Toutefois, ces mesures de soutien ont un prix élevé: « En 2020, le déficit budgétaire du pays devrait atteindre un peu plus de 10 % du produit intérieur brut (PIB). C'est plus que dans les pays voisins. Et le rééquilibrage budgétaire est également plus lent. D'ici 2023, le déficit en Allemagne aura été réduit à environ 1% et aux Pays-Bas à environ 2%, tandis qu’en Belgique, il restera à 6% »(Agence Belga, 23.03.21). Le déficit des finances publiques a fortement augmenté (dette de 115 % du PNB en 2020, 120 % en 2023; les Pays-Bas ont vu leur taux d'endettement passer de 60 à 72 %. L'Allemagne est passée de 60 % à 70 %) et de nombreuses entreprises qui étaient censées faire faillite en raison de la crise ont été maintenues artificiellement en vie pour le moment. De nombreuses sociétés fictives auraient même été créées pendant le confinement pour profiter des généreuses mesures de soutien.
En fin de compte, c'est la classe ouvrière qui paiera dans les années à venir la facture de la crise Covid-19 sur le plan des salaires et des conditions de vie. Tout d'abord, son pouvoir d'achat sera affecté dans les mois et les années à venir par la hausse de l'inflation : plus de 2% en avril et environ 4% d'ici la fin de l'année (De Morgen, 19.05.2021). Ensuite, l'accord salarial central, promu par le gouvernement, impose une modération salariale claire : au cours des deux prochaines années, seule une augmentation salariale maximale de 0,4 %, hors adaptation à l'indice du coût de la vie, est autorisée.

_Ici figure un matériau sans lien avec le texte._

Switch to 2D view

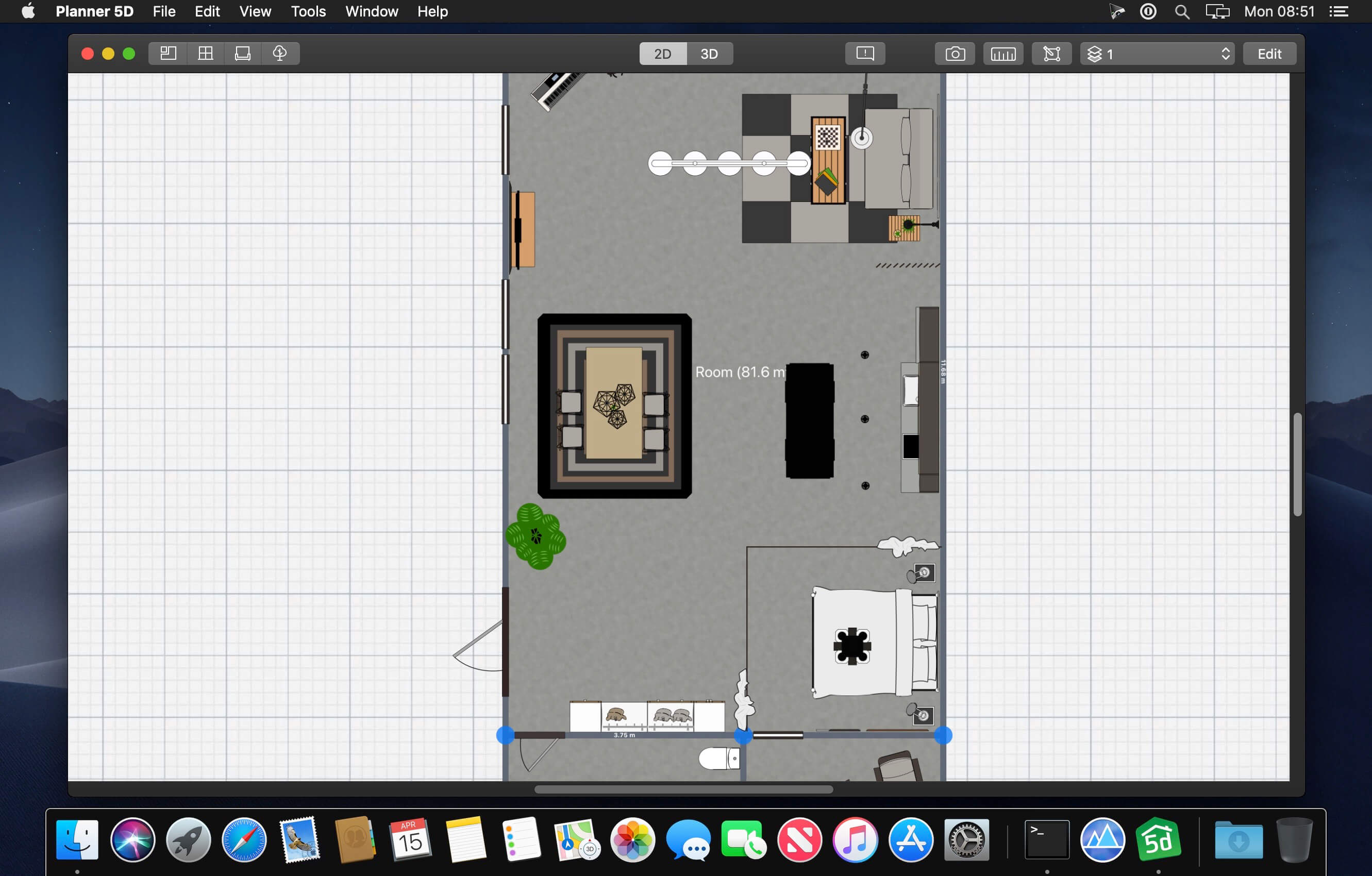(662, 54)
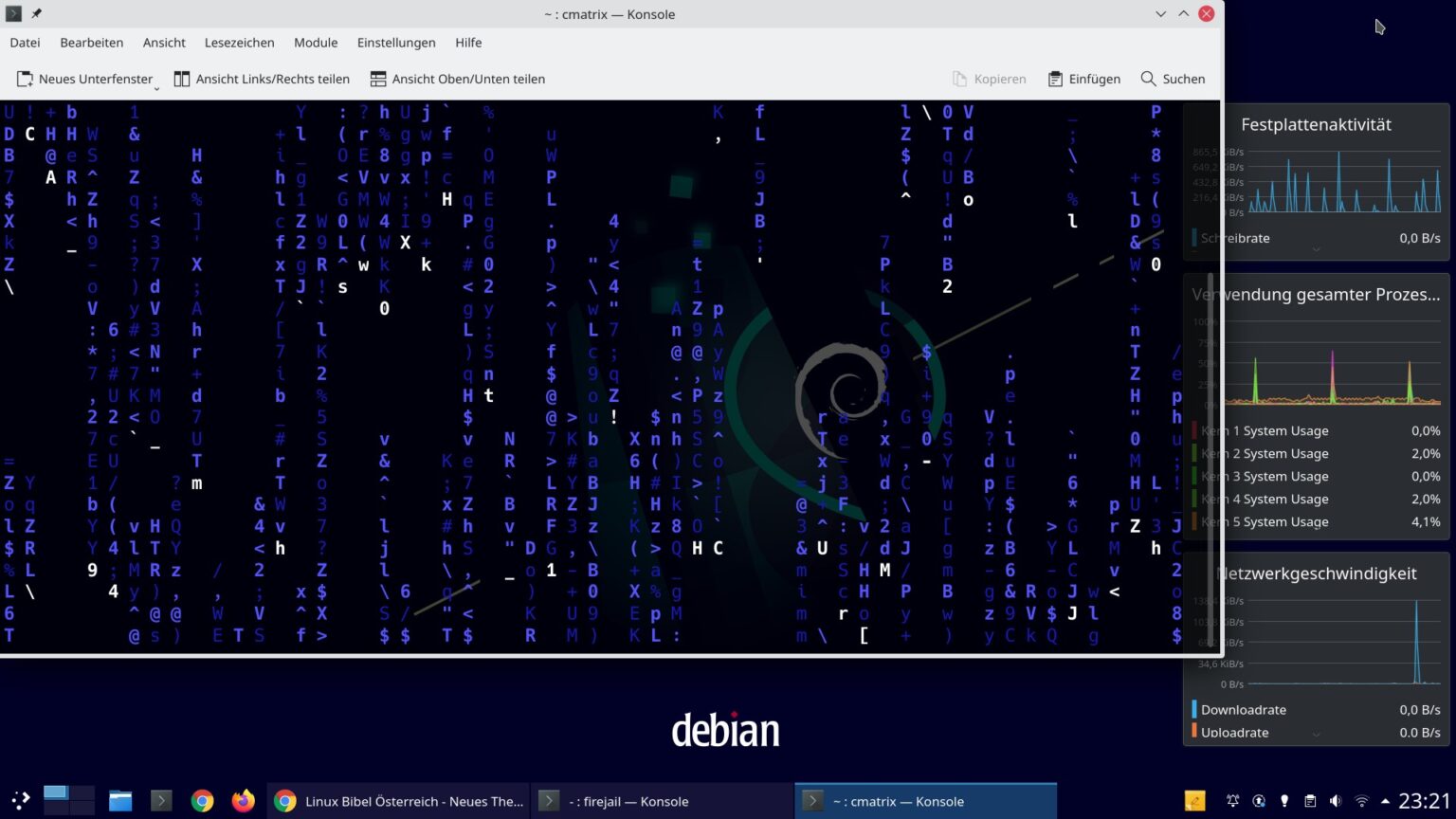Expand the hidden system tray arrow

(1387, 801)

En même temps, la bourgeoisie a commencé à activer une politique du « diviser pour mieux régner » afin d'étouffer toute velléité de résistance solidaire et unifiée contre sa politique. Déjà fin 2020, le gouvernement De Croo a conclu un accord avec le personnel hospitalier, qui impliquait des augmentations de salaire et une amélioration des conditions de travail, sans inclure dans cet accord le personnel d'entretien ou les autres travailleurs de la santé. Dans l'accord salarial central qui a été mis en œuvre en mai 21, la possibilité a été donnée de négocier une prime supplémentaire pouvant aller jusqu'à 500 €, mais uniquement pour les « entreprises performantes ». Les syndicats s'opposent à cette prime au nom de la liberté de négocier une augmentation salariale plus forte en fonction de la « performance » des entreprises. Autrement dit, après avoir collaboré avec le gouvernement et les patrons pour maintenir le niveau la production nationale pendant le confinement, les syndicats revendiquent désormais le droit de diviser les travailleurs selon la logique de la production capitaliste et du « chacun pour soi ». De cette manière, ils veulent saper encore plus la solidarité mutuelle entre les travailleurs mieux payés dans les entreprises « performantes » et les travailleurs moins bien payés dans les entreprises ou les secteurs « non-performants ».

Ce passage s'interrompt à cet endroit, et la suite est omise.